Task directions:
An exact copy of the data is needed, but without any of its images.

Exercise input:
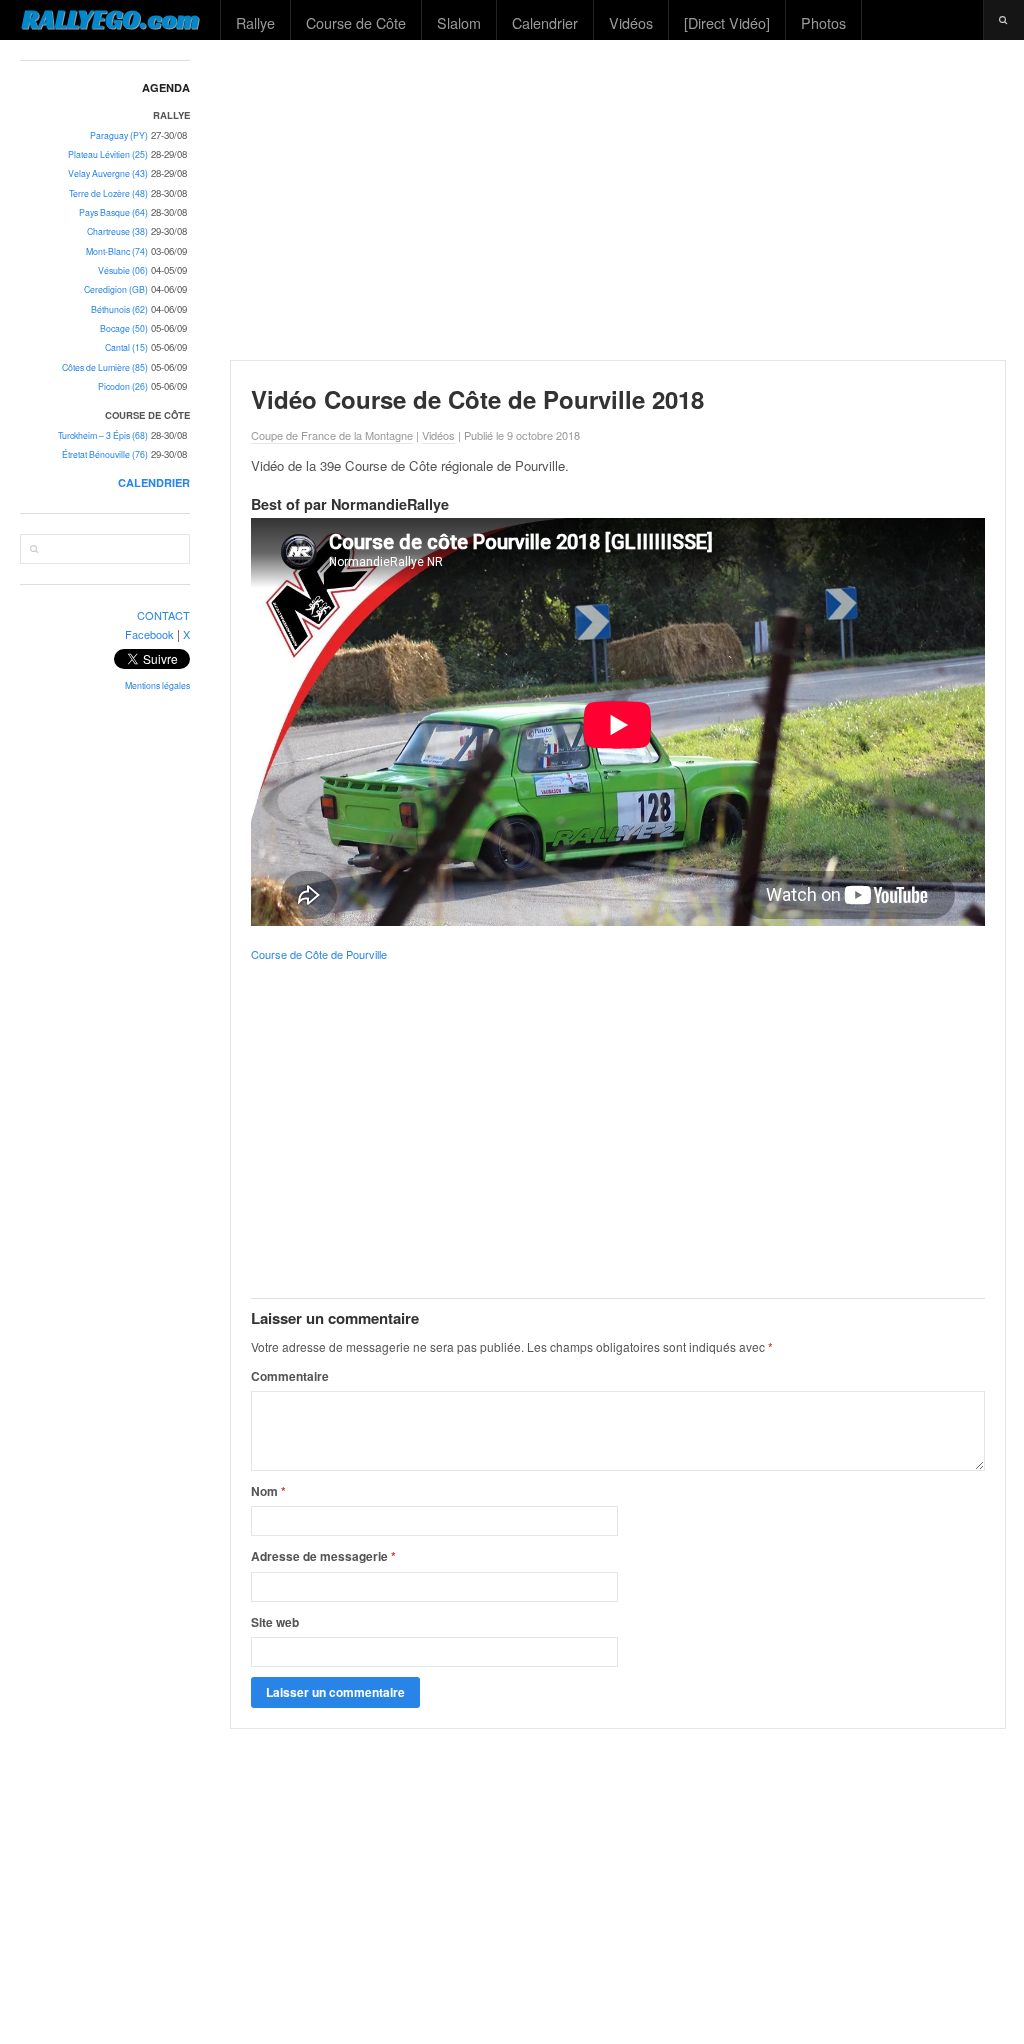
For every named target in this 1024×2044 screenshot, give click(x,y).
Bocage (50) (124, 328)
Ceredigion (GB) (116, 289)
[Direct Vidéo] (727, 22)
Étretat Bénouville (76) (105, 454)
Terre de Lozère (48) (108, 193)
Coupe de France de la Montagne (332, 435)
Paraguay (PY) (119, 135)
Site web (275, 1622)
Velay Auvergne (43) (108, 173)
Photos (823, 22)
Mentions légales (157, 685)
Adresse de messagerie (323, 1556)
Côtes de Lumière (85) (105, 367)
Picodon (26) (123, 386)
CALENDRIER (154, 482)
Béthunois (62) (119, 309)
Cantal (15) (126, 347)
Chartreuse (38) (117, 231)
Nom (268, 1491)
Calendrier (545, 22)
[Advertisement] (618, 200)
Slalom (459, 22)
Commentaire (290, 1376)
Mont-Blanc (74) (117, 251)
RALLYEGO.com (110, 19)
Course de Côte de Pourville (319, 954)
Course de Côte (356, 22)
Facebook (149, 634)
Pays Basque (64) (113, 212)
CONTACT (163, 615)
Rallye (255, 22)
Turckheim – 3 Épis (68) (103, 435)
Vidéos (631, 22)
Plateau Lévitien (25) (108, 154)
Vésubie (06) (123, 270)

Task solution:
For every named target in this 1024×2044 screenshot, give click(x,y).
Bocage (50) (124, 328)
Ceredigion (GB) (116, 289)
[Direct Vidéo] (727, 22)
Étretat Bénouville (76) (105, 454)
Terre de Lozère (48) (108, 193)
Coupe de France de la Montagne (332, 435)
Paraguay (PY) (119, 135)
Site web (275, 1622)
Velay Auvergne (43) (108, 173)
Photos (823, 22)
Mentions légales (157, 685)
Adresse de messagerie (323, 1556)
Côtes de Lumière (85) (105, 367)
Picodon (26) (123, 386)
CALENDRIER (154, 482)
Béthunois (62) (119, 309)
Cantal (15) (126, 347)
Chartreuse (38) (117, 231)
Nom (268, 1491)
Calendrier (545, 22)
[Advertisement] (618, 200)
Slalom (459, 22)
Commentaire (290, 1376)
Mont-Blanc (74) (117, 251)
RALLYEGO.com (110, 19)
Course de Côte de Pourville (319, 954)
Course de Côte (356, 22)
Facebook (149, 634)
Pays Basque (64) (113, 212)
CONTACT (163, 615)
Rallye (255, 22)
Turckheim – 3 Épis (68) (103, 435)
Vidéos (631, 22)
Plateau Lévitien (25) (108, 154)
Vésubie (06) (123, 270)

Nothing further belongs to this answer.